**Task statement**.
Beneath this instruction is a block of data; output from it exactly the lines that run from the one containing "Image resolution: width=1236 pixels, height=651" through the one containing "Task: Click the Image Picker title bar", inclusive.

**Data shown**.
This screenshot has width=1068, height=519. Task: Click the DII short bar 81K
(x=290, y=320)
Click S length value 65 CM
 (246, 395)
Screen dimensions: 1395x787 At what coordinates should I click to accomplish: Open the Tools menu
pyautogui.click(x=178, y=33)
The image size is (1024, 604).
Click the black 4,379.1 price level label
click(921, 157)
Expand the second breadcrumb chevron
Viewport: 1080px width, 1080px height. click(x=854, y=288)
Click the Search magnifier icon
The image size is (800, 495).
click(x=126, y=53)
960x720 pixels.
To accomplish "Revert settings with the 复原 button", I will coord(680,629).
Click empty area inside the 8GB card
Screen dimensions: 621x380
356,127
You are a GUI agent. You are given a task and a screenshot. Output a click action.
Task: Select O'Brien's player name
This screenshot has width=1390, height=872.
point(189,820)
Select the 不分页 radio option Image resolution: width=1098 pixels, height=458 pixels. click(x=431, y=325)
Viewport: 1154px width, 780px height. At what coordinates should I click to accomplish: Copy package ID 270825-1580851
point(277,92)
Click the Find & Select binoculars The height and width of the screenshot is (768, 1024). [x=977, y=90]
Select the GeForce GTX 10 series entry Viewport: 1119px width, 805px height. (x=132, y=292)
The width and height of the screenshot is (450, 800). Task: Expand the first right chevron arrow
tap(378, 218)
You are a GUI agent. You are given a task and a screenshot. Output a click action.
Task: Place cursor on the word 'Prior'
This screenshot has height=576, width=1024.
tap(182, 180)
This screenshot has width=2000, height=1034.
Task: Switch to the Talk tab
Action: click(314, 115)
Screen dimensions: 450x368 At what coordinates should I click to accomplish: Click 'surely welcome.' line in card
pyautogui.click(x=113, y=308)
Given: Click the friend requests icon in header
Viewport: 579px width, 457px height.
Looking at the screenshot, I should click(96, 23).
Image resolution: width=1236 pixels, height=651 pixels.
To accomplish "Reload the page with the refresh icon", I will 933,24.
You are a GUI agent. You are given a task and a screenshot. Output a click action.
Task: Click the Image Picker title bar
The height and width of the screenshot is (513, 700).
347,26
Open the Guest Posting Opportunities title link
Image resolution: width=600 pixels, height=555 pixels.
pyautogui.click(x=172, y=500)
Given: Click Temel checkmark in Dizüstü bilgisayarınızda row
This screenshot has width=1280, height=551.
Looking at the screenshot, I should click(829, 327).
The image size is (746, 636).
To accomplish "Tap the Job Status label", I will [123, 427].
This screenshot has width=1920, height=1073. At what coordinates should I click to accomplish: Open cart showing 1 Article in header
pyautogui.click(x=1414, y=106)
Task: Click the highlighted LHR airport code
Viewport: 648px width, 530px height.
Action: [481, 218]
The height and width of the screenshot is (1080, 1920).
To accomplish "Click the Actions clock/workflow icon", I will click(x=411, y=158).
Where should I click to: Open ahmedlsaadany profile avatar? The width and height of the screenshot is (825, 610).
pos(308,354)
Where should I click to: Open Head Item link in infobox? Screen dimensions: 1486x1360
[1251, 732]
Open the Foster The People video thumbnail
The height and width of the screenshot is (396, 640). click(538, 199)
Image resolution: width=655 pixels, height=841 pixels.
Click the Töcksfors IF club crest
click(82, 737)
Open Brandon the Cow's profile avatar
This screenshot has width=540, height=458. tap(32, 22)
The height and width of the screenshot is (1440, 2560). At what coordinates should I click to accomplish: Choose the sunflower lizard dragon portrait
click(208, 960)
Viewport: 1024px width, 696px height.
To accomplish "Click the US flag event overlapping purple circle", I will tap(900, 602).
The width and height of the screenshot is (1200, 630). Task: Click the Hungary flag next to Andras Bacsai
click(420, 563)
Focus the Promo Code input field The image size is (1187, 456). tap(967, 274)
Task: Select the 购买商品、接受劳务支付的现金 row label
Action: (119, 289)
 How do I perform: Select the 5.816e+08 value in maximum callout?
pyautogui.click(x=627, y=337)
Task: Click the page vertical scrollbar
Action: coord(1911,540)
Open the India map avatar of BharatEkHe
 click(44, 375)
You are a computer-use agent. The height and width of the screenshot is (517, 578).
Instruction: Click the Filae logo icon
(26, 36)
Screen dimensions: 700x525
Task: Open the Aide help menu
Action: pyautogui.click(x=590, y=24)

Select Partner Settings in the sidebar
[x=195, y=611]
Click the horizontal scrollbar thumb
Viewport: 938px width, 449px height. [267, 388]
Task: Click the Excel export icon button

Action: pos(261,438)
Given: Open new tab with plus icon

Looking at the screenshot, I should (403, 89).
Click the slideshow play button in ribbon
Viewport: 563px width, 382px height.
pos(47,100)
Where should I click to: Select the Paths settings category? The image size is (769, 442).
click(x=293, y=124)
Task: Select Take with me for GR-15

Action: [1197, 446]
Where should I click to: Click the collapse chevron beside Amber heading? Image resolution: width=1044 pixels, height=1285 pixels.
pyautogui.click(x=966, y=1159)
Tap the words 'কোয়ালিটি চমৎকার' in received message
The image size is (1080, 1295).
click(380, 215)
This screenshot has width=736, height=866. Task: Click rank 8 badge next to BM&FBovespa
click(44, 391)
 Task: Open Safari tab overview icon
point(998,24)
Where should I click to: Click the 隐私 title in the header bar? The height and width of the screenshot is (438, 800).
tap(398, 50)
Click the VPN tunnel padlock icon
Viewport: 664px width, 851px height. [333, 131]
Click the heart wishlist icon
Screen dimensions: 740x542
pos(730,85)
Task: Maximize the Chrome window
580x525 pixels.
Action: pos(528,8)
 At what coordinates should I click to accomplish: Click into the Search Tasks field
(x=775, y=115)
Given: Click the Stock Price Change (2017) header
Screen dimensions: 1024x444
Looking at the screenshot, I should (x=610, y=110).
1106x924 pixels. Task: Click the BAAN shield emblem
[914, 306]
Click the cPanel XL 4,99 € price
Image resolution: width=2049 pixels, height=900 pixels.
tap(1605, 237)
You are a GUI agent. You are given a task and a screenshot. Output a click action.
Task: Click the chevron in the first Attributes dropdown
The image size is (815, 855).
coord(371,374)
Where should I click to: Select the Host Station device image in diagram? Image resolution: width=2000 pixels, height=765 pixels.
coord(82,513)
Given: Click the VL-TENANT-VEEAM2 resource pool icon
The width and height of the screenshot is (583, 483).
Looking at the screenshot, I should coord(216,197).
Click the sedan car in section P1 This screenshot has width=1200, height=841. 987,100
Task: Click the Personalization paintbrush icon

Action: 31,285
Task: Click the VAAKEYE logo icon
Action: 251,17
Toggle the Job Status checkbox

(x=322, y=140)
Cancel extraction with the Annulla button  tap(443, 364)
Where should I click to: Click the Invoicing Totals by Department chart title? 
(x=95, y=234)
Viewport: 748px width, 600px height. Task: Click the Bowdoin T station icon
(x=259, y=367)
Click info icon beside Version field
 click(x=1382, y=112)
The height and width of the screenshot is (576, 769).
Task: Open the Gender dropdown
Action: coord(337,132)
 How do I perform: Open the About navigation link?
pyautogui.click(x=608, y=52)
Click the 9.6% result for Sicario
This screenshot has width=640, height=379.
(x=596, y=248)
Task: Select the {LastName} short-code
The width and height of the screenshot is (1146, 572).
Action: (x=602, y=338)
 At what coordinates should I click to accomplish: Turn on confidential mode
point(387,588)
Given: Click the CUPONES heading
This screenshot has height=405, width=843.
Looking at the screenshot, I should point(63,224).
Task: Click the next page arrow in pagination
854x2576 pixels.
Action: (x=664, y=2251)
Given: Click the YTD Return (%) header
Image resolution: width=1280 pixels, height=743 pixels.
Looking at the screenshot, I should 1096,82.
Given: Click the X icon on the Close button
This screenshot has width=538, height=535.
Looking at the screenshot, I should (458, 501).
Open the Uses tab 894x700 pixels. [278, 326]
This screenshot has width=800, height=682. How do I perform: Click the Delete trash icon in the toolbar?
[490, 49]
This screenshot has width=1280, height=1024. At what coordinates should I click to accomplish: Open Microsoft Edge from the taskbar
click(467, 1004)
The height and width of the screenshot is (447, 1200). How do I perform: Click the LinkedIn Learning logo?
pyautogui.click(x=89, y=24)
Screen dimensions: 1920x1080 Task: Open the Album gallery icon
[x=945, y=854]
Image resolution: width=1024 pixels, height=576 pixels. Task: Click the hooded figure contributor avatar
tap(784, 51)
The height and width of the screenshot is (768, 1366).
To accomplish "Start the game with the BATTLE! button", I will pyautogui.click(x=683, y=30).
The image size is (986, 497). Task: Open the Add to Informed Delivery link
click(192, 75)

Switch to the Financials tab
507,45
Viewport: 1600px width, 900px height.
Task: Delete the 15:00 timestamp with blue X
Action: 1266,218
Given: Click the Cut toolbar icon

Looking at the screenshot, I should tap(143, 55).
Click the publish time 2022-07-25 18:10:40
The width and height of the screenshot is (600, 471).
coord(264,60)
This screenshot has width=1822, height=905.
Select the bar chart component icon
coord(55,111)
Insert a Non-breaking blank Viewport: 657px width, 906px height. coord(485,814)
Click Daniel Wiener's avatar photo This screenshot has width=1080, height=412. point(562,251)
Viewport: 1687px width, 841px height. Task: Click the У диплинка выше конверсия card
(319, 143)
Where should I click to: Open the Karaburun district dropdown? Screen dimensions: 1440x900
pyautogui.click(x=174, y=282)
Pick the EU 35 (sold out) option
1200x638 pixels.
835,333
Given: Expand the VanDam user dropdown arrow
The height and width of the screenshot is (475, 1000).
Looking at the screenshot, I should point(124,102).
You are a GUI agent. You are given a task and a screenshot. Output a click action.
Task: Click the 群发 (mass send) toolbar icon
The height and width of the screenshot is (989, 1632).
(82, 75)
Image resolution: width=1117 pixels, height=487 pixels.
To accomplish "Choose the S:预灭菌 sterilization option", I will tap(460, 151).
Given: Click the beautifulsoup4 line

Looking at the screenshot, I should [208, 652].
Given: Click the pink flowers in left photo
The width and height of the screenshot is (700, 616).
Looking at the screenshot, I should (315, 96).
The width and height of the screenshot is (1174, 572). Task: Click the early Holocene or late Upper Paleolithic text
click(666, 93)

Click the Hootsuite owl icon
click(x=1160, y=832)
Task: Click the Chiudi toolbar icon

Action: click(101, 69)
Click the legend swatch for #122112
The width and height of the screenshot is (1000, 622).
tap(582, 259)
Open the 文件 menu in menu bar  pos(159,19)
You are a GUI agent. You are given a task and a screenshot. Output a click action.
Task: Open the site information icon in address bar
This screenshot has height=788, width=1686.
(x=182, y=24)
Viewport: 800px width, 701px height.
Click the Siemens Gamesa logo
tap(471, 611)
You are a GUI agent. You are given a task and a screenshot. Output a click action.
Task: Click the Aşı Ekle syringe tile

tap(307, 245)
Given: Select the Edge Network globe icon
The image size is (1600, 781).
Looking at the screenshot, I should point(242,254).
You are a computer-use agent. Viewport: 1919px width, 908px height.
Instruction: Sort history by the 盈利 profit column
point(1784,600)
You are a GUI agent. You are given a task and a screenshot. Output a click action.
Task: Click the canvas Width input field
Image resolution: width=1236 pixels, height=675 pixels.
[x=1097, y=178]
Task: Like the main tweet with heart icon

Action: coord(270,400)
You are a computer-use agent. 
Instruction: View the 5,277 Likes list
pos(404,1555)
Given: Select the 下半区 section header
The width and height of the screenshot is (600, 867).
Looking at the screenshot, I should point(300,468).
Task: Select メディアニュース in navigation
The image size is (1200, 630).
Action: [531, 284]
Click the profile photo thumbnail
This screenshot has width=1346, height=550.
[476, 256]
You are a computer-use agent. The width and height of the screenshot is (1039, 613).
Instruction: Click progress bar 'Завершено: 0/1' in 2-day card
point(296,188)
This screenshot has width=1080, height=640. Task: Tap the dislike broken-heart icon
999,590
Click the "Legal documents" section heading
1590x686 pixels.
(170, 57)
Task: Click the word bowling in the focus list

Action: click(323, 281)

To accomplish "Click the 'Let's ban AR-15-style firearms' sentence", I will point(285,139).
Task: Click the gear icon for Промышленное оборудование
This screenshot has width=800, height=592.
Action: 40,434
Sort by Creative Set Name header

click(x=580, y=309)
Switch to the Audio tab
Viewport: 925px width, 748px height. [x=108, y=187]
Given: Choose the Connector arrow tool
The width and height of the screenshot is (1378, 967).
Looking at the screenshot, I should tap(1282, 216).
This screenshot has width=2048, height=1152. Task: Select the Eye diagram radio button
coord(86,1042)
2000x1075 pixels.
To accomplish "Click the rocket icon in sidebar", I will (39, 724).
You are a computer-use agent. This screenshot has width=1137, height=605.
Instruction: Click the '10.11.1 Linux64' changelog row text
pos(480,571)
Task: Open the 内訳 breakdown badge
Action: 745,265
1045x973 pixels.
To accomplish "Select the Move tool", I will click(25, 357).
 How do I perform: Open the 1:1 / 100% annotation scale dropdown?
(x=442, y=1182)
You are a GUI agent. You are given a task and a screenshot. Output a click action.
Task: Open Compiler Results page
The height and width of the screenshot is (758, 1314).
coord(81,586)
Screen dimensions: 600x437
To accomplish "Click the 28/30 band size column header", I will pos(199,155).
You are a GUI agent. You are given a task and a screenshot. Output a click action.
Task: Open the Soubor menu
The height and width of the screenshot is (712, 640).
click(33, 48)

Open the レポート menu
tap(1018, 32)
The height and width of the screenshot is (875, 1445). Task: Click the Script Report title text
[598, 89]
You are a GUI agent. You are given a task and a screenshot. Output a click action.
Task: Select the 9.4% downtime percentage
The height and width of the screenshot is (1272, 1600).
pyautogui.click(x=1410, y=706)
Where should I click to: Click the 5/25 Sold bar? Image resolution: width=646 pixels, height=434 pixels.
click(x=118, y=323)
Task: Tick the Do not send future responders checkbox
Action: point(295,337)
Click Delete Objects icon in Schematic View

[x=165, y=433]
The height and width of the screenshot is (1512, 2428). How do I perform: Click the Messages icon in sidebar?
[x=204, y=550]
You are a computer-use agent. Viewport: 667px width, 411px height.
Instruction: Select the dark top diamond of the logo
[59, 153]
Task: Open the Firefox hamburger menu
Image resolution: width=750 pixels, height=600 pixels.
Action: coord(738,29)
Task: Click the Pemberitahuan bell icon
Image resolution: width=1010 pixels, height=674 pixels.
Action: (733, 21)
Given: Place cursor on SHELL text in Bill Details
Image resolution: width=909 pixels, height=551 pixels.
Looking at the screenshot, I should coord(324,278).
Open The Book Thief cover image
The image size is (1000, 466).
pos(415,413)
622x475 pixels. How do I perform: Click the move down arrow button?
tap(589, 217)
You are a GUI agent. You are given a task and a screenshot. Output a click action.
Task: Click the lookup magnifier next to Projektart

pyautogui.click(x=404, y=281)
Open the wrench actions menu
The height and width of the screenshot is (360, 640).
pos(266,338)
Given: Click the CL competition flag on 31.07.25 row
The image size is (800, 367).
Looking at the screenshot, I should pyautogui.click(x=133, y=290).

**Completed exercise**.
Image resolution: width=1236 pixels, height=651 pixels.
To accomplish "Reload the page with the refresh icon", I will 933,24.
You are a GUI agent. You are given a task and a screenshot. Output a click action.
Task: Click the Image Picker title bar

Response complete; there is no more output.